• WHAT IS BEING ASKED:
Go through the material below and copy all lines with "list".

=== Begin Enclosure ===

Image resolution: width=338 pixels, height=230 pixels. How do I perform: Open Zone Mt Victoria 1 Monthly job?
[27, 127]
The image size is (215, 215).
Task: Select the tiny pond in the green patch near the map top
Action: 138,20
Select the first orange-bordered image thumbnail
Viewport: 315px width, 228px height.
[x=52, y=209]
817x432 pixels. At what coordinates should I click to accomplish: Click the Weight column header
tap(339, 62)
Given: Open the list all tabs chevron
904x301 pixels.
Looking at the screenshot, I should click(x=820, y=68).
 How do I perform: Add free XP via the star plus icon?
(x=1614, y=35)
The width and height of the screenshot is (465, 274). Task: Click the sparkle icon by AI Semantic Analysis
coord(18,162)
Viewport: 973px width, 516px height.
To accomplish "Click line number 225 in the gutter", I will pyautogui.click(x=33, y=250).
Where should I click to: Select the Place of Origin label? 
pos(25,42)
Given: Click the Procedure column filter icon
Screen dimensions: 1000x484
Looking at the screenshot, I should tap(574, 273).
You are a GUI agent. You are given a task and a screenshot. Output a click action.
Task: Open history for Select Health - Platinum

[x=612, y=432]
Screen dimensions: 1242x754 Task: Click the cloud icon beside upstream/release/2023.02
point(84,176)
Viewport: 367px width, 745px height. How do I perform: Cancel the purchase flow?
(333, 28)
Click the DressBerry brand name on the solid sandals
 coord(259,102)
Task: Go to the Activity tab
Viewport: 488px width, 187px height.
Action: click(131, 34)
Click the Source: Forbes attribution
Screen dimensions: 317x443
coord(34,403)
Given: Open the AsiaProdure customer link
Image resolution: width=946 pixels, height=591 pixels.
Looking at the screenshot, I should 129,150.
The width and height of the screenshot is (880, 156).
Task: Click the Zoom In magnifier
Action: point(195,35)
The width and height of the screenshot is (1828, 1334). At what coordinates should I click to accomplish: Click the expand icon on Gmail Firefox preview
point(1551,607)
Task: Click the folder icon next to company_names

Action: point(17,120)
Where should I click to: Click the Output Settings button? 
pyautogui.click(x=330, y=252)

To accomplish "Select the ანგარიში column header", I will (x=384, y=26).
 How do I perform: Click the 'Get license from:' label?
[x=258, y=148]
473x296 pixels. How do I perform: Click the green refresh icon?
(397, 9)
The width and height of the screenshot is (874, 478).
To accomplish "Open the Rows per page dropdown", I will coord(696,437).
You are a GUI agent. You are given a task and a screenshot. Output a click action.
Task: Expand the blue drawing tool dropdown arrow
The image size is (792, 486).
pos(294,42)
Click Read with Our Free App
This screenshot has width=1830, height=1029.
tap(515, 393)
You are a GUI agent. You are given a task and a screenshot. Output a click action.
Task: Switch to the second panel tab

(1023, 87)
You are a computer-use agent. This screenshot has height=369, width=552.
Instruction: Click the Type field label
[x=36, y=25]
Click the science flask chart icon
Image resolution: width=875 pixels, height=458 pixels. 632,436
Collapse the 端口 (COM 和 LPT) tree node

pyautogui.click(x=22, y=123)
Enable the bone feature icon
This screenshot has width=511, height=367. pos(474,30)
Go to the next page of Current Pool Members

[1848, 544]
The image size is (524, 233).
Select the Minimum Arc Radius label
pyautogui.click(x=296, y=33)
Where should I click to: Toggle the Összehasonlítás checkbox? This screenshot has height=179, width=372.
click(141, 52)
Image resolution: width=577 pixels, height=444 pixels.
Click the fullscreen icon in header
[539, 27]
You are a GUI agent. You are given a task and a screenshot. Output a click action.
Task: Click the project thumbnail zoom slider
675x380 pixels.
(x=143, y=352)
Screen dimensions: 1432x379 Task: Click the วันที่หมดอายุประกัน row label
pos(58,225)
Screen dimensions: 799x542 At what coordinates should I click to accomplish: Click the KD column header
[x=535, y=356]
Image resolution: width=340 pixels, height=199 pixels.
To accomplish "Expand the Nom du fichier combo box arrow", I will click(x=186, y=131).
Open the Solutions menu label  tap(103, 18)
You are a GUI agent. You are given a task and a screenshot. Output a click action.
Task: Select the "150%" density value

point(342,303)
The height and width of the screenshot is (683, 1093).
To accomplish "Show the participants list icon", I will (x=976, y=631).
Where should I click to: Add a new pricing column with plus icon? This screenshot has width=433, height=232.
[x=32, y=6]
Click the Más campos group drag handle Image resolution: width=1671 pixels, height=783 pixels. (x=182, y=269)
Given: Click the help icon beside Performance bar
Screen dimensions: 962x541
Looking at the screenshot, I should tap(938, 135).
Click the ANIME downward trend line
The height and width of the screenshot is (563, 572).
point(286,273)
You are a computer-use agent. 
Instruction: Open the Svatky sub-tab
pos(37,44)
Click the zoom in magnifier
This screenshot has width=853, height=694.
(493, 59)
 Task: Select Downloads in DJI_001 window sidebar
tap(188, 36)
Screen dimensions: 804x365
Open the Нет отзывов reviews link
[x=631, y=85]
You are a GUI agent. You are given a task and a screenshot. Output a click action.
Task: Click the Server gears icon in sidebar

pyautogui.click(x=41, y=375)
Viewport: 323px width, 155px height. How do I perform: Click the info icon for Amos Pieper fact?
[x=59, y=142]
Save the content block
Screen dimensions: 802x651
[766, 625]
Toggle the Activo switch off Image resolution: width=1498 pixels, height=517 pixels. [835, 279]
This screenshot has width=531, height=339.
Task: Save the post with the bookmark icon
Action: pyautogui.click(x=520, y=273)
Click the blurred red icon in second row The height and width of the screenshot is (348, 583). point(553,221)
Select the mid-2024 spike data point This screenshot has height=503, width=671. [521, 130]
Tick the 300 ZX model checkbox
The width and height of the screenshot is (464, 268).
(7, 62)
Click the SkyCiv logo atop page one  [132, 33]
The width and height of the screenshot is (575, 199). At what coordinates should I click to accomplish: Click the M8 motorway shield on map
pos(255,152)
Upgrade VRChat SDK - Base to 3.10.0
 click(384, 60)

=== End Enclosure ===

• TASK ANSWER:
Given: Open the list all tabs chevron
To accomplish "Show the participants list icon", I will (x=976, y=631).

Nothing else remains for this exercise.